§ **Stored items**:

______

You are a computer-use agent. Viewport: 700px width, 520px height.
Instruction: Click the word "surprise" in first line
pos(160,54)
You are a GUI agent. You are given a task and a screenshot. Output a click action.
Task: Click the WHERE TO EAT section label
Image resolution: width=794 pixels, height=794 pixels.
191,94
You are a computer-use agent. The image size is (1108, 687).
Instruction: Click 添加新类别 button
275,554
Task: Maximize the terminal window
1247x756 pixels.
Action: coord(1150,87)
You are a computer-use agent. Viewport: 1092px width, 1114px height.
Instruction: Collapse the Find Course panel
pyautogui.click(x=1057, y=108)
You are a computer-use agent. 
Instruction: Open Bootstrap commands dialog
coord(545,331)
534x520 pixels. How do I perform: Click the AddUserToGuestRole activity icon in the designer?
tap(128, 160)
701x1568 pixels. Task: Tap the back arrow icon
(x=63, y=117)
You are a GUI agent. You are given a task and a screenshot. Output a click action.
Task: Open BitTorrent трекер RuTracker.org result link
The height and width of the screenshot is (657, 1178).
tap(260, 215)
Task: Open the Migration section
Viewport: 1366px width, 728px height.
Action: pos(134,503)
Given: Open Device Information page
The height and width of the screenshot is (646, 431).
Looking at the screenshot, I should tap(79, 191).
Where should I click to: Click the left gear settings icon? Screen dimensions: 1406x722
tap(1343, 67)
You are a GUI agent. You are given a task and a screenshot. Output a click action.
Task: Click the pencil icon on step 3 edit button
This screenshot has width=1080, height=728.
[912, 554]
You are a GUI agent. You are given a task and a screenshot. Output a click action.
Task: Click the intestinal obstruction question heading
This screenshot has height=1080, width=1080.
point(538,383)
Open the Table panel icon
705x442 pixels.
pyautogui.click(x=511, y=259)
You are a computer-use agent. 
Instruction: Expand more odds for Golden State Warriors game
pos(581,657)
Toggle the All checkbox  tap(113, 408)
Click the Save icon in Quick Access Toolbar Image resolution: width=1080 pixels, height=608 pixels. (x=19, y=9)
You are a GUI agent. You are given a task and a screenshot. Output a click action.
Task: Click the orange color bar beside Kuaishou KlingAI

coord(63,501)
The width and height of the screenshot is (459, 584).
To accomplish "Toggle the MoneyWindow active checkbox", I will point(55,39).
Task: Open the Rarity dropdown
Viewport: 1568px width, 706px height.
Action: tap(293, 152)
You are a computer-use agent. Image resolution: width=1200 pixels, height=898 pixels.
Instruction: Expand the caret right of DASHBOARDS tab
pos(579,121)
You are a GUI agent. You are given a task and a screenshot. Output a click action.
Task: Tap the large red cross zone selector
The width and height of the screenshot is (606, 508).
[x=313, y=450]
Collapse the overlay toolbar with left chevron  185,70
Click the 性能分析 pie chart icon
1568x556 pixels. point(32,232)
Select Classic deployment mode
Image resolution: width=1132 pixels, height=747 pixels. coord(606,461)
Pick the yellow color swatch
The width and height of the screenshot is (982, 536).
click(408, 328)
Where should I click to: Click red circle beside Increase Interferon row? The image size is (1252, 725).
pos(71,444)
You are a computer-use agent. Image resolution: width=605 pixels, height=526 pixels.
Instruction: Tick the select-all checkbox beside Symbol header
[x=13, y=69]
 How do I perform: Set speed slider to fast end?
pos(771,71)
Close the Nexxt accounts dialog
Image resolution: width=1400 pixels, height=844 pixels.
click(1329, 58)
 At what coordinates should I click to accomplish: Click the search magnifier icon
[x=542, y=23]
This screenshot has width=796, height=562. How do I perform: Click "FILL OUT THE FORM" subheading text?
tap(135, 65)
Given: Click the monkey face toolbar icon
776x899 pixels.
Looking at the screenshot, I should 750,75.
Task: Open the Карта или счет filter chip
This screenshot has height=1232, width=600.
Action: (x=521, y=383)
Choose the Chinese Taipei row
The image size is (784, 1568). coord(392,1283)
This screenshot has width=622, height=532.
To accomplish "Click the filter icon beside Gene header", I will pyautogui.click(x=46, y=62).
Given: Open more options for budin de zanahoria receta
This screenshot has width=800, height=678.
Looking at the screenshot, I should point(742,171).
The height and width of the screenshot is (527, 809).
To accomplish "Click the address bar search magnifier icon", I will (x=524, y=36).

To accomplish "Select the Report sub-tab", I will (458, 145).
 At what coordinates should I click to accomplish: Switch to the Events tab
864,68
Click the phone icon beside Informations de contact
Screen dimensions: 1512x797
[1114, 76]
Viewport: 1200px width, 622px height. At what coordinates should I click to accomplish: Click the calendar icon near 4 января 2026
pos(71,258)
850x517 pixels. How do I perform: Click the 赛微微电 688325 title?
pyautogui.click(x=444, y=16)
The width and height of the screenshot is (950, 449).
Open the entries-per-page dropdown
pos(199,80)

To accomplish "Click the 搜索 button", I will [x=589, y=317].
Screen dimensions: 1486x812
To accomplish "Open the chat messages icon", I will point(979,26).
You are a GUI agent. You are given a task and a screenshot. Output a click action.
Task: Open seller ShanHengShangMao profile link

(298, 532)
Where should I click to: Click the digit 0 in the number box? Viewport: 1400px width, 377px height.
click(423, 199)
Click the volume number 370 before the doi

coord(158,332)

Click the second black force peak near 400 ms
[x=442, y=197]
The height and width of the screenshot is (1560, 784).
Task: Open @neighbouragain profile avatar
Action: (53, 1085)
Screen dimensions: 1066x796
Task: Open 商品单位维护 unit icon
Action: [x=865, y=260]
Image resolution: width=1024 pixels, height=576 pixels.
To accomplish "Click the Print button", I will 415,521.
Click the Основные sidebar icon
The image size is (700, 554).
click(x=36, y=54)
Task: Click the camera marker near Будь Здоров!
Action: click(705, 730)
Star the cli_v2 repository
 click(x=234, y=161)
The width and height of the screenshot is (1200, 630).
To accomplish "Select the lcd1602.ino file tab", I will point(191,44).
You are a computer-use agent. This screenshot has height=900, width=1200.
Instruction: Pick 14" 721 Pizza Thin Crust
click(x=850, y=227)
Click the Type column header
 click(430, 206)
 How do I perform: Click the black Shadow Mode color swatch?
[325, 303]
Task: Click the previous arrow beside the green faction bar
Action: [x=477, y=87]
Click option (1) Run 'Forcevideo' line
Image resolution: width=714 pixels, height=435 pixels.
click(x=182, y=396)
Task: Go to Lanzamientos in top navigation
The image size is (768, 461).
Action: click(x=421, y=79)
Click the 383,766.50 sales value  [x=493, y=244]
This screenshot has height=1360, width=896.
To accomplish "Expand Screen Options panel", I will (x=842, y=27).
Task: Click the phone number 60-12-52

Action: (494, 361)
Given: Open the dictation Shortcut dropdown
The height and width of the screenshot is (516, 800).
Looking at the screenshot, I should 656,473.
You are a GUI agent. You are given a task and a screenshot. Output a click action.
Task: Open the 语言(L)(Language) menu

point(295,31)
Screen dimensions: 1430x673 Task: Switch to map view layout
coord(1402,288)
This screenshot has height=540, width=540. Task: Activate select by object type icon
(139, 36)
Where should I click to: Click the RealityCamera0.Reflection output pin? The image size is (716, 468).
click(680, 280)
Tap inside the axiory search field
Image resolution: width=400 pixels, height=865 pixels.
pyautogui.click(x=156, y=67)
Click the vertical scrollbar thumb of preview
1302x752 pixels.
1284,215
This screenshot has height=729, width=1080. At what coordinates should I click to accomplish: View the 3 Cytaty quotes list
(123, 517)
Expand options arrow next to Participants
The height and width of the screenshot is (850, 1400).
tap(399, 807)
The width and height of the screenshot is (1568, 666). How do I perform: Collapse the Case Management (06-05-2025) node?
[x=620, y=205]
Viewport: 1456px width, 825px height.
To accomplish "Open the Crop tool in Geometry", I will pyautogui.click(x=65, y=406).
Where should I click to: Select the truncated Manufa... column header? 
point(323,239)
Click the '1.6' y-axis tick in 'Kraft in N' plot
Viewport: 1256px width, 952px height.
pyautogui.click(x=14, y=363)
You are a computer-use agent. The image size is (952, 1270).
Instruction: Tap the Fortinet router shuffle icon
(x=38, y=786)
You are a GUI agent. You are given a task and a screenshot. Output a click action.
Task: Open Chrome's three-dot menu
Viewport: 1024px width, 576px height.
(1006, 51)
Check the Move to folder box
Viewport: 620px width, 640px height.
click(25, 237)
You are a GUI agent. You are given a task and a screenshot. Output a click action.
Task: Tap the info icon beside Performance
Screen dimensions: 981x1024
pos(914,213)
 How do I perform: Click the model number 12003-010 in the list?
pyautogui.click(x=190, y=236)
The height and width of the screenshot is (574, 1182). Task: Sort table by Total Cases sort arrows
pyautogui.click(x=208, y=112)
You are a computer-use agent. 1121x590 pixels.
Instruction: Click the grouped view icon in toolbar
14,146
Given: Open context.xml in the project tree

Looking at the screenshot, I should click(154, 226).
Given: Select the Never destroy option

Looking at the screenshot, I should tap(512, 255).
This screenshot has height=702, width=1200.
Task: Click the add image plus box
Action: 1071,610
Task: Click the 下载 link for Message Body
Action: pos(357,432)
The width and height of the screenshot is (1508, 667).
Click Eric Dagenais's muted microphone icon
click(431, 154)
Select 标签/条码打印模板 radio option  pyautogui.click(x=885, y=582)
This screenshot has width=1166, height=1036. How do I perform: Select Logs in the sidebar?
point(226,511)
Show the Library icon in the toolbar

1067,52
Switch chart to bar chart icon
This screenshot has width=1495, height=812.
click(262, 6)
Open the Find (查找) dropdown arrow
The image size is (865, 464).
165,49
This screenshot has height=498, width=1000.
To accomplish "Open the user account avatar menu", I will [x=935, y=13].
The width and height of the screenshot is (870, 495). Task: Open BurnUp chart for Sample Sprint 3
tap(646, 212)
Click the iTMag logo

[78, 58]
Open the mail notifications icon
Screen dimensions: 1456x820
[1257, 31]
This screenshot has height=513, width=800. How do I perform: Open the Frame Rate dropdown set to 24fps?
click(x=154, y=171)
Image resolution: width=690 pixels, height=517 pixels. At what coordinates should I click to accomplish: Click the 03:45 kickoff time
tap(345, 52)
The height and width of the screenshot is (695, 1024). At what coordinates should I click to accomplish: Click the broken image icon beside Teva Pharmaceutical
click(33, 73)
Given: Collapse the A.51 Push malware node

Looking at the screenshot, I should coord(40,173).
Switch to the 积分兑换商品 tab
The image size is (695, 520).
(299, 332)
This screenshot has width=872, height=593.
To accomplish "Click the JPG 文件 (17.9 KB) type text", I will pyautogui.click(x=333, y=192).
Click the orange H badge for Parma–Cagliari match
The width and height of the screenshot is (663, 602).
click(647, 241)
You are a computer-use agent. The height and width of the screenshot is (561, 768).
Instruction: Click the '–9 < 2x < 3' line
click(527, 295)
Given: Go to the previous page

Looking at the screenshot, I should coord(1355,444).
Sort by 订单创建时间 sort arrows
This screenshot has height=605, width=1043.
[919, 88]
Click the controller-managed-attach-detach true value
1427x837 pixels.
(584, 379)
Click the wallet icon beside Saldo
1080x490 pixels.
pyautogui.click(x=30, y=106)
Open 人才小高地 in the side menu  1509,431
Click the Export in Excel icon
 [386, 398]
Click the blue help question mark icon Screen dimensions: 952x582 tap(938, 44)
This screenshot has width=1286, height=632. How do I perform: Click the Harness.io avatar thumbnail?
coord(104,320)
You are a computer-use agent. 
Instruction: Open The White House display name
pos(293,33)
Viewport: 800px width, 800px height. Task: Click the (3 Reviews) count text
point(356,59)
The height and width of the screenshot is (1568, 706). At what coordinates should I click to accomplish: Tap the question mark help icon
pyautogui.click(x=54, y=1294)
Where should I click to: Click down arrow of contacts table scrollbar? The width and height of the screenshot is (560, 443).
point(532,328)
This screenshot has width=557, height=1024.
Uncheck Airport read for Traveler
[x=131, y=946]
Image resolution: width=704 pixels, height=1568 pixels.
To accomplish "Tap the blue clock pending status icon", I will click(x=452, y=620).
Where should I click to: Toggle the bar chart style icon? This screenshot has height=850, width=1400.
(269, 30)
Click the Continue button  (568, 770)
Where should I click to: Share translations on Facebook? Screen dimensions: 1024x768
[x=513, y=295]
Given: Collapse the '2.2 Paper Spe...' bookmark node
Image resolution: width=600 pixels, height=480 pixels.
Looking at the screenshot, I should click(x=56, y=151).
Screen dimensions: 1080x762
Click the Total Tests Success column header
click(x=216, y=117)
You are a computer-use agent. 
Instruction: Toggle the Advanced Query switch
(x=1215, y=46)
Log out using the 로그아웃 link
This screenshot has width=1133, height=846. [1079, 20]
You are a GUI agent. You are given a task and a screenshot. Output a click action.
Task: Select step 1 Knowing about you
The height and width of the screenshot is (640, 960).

______

§ **TASK OBJECTIVE**: Your answer must be the lines above from the one containing "Task: Open BitTorrent" to the one containing "Task: Click the intestinal", both included, restated word for word.

§ **YOUR RESPONSE**:
Task: Open BitTorrent трекер RuTracker.org result link
The height and width of the screenshot is (657, 1178).
tap(260, 215)
Task: Open the Migration section
Viewport: 1366px width, 728px height.
Action: pos(134,503)
Given: Open Device Information page
The height and width of the screenshot is (646, 431).
Looking at the screenshot, I should tap(79, 191).
Where should I click to: Click the left gear settings icon? Screen dimensions: 1406x722
tap(1343, 67)
You are a GUI agent. You are given a task and a screenshot. Output a click action.
Task: Click the pencil icon on step 3 edit button
This screenshot has width=1080, height=728.
[912, 554]
You are a GUI agent. You are given a task and a screenshot. Output a click action.
Task: Click the intestinal obstruction question heading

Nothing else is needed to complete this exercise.